STORED DATA:
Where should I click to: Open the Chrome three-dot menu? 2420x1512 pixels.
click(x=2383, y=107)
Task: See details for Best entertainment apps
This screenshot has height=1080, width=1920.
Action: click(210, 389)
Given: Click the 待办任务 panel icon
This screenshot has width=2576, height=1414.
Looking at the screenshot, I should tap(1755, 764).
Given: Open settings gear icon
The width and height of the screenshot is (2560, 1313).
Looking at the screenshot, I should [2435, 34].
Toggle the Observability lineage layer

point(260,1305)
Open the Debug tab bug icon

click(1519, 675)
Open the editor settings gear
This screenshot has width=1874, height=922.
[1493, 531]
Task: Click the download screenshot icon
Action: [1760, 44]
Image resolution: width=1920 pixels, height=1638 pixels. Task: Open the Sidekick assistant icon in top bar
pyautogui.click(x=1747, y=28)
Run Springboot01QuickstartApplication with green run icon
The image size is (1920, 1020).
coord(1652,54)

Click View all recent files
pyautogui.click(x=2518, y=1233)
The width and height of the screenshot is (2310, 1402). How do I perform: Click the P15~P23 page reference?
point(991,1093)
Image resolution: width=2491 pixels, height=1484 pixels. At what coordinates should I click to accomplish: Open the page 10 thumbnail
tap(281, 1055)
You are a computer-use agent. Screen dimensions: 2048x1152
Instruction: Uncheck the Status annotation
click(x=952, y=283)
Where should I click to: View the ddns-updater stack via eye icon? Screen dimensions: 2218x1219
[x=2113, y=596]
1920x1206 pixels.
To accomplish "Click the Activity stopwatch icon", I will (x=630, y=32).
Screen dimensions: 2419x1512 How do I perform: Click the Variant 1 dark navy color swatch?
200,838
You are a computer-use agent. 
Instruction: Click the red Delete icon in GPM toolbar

TASK TO COMPLETE:
What is needed is a verbatim copy of every line in the records above from the one containing "This screenshot has height=1080, width=1920." down to the one containing "Given: Open settings gear icon", both included, and nothing more.

RESPONSE BELOW:
This screenshot has height=1080, width=1920.
Action: click(210, 389)
Given: Click the 待办任务 panel icon
This screenshot has width=2576, height=1414.
Looking at the screenshot, I should tap(1755, 764).
Given: Open settings gear icon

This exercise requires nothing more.